[Pixel coordinate grounding data]
____________________
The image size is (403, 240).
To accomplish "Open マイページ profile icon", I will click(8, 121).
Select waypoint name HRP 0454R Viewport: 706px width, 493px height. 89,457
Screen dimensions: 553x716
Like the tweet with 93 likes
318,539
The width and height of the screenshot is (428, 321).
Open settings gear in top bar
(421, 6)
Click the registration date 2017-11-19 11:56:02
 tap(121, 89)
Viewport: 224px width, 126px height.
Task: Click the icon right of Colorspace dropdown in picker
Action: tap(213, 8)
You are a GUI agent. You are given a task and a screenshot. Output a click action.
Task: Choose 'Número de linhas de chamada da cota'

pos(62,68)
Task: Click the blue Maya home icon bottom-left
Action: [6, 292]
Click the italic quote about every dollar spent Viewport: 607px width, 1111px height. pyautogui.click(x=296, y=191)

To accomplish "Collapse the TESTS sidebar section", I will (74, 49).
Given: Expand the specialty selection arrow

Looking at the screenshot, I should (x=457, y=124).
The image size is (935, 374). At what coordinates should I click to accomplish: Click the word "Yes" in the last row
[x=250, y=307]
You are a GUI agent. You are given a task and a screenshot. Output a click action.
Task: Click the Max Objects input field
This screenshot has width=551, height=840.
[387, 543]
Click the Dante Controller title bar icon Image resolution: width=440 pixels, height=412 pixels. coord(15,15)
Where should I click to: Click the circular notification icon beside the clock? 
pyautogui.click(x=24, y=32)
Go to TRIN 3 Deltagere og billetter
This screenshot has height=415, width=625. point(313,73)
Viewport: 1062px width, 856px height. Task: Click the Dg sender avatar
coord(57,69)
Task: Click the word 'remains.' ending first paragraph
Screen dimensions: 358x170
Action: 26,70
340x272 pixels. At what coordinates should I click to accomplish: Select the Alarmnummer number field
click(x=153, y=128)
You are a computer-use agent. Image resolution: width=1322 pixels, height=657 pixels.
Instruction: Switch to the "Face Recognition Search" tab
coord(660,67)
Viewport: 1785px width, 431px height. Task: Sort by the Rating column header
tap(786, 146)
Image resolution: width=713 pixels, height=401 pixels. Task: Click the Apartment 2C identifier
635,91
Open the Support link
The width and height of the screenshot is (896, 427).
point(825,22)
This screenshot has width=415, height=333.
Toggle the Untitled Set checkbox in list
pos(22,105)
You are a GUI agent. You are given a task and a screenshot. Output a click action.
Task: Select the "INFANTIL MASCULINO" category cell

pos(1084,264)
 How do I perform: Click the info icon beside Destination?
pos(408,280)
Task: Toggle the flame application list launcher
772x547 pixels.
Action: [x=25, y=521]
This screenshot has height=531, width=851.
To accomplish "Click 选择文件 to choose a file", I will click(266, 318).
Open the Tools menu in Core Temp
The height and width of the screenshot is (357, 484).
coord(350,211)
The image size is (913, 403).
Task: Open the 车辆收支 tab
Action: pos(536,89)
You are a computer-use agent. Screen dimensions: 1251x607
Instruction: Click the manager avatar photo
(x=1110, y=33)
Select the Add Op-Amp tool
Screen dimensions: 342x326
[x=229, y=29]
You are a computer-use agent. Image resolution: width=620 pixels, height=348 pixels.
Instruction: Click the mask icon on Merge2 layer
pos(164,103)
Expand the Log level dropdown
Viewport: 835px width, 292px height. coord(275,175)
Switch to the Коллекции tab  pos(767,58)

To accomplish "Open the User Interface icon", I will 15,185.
____________________
» Task brief
Each line above that contains "computer" must be copied out.

» Written reply
You are a computer-use agent. Image resolution: width=1322 pixels, height=657 pixels.
You are a computer-use agent. Screen dimensions: 1251x607
You are a computer-use agent. Image resolution: width=620 pixels, height=348 pixels.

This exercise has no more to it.